» **Exercise directions**
The response should be an exact copy of every record.

» **Stored records**

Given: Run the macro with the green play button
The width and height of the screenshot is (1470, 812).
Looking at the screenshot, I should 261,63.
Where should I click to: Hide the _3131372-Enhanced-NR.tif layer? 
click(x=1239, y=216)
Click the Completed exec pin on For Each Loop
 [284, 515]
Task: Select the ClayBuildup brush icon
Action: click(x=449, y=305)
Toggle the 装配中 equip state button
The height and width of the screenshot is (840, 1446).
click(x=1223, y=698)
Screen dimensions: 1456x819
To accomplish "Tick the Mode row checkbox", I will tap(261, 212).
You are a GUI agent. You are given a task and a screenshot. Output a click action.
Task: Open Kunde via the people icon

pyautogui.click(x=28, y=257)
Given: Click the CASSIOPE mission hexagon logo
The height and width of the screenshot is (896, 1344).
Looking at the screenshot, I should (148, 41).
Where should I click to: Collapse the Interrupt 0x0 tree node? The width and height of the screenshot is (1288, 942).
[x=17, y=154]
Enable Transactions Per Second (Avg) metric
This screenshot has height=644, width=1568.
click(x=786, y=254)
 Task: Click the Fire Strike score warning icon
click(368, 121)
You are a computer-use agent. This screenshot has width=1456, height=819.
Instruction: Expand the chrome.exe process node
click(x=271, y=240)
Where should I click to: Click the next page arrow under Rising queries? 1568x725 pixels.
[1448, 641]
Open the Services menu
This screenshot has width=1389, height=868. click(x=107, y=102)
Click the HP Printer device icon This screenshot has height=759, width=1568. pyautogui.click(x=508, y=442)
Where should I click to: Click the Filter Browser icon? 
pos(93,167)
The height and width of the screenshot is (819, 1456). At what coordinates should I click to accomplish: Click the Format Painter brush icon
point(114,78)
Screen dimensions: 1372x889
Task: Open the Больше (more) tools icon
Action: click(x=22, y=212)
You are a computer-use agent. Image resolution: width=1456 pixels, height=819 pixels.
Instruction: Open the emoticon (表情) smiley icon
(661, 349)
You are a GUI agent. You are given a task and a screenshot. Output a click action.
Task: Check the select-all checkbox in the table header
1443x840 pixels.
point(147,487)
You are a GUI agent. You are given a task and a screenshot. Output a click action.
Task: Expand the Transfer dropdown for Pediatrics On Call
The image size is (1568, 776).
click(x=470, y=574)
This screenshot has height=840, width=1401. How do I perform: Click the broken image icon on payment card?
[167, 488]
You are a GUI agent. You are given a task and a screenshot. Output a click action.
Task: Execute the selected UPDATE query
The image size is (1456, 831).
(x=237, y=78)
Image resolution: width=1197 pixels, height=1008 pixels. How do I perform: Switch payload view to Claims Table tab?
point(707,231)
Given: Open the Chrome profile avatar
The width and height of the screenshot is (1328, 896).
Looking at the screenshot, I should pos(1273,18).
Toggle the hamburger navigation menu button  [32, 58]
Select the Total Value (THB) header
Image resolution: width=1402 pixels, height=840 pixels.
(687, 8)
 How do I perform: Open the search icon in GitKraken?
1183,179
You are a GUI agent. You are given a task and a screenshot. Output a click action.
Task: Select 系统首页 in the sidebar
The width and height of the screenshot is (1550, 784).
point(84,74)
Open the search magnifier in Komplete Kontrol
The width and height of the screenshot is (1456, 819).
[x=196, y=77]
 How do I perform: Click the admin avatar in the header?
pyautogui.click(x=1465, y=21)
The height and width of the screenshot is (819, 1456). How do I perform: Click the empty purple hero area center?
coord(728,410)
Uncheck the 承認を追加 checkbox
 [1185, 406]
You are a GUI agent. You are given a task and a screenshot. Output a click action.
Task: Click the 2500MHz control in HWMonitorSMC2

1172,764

» **Finished exercise**
Given: Run the macro with the green play button
The width and height of the screenshot is (1470, 812).
Looking at the screenshot, I should 261,63.
Where should I click to: Hide the _3131372-Enhanced-NR.tif layer? 
click(x=1239, y=216)
Click the Completed exec pin on For Each Loop
 [284, 515]
Task: Select the ClayBuildup brush icon
Action: click(x=449, y=305)
Toggle the 装配中 equip state button
The height and width of the screenshot is (840, 1446).
click(x=1223, y=698)
Screen dimensions: 1456x819
To accomplish "Tick the Mode row checkbox", I will tap(261, 212).
You are a GUI agent. You are given a task and a screenshot. Output a click action.
Task: Open Kunde via the people icon

pyautogui.click(x=28, y=257)
Given: Click the CASSIOPE mission hexagon logo
The height and width of the screenshot is (896, 1344).
Looking at the screenshot, I should (148, 41).
Where should I click to: Collapse the Interrupt 0x0 tree node? The width and height of the screenshot is (1288, 942).
[x=17, y=154]
Enable Transactions Per Second (Avg) metric
This screenshot has height=644, width=1568.
click(x=786, y=254)
 Task: Click the Fire Strike score warning icon
click(368, 121)
You are a computer-use agent. This screenshot has width=1456, height=819.
Instruction: Expand the chrome.exe process node
click(x=271, y=240)
Where should I click to: Click the next page arrow under Rising queries? 1568x725 pixels.
[1448, 641]
Open the Services menu
This screenshot has width=1389, height=868. click(x=107, y=102)
Click the HP Printer device icon This screenshot has height=759, width=1568. pyautogui.click(x=508, y=442)
Where should I click to: Click the Filter Browser icon? 
pos(93,167)
The height and width of the screenshot is (819, 1456). At what coordinates should I click to accomplish: Click the Format Painter brush icon
point(114,78)
Screen dimensions: 1372x889
Task: Open the Больше (more) tools icon
Action: click(x=22, y=212)
You are a computer-use agent. Image resolution: width=1456 pixels, height=819 pixels.
Instruction: Open the emoticon (表情) smiley icon
(661, 349)
You are a GUI agent. You are given a task and a screenshot. Output a click action.
Task: Check the select-all checkbox in the table header
1443x840 pixels.
point(147,487)
You are a GUI agent. You are given a task and a screenshot. Output a click action.
Task: Expand the Transfer dropdown for Pediatrics On Call
The image size is (1568, 776).
click(x=470, y=574)
This screenshot has height=840, width=1401. How do I perform: Click the broken image icon on payment card?
[167, 488]
You are a GUI agent. You are given a task and a screenshot. Output a click action.
Task: Execute the selected UPDATE query
The image size is (1456, 831).
(x=237, y=78)
Image resolution: width=1197 pixels, height=1008 pixels. How do I perform: Switch payload view to Claims Table tab?
point(707,231)
Given: Open the Chrome profile avatar
The width and height of the screenshot is (1328, 896).
Looking at the screenshot, I should pos(1273,18).
Toggle the hamburger navigation menu button  [32, 58]
Select the Total Value (THB) header
Image resolution: width=1402 pixels, height=840 pixels.
(687, 8)
 How do I perform: Open the search icon in GitKraken?
1183,179
You are a GUI agent. You are given a task and a screenshot. Output a click action.
Task: Select 系统首页 in the sidebar
The width and height of the screenshot is (1550, 784).
point(84,74)
Open the search magnifier in Komplete Kontrol
The width and height of the screenshot is (1456, 819).
[x=196, y=77]
 How do I perform: Click the admin avatar in the header?
pyautogui.click(x=1465, y=21)
The height and width of the screenshot is (819, 1456). How do I perform: Click the empty purple hero area center?
coord(728,410)
Uncheck the 承認を追加 checkbox
 [1185, 406]
You are a GUI agent. You are given a task and a screenshot. Output a click action.
Task: Click the 2500MHz control in HWMonitorSMC2

1172,764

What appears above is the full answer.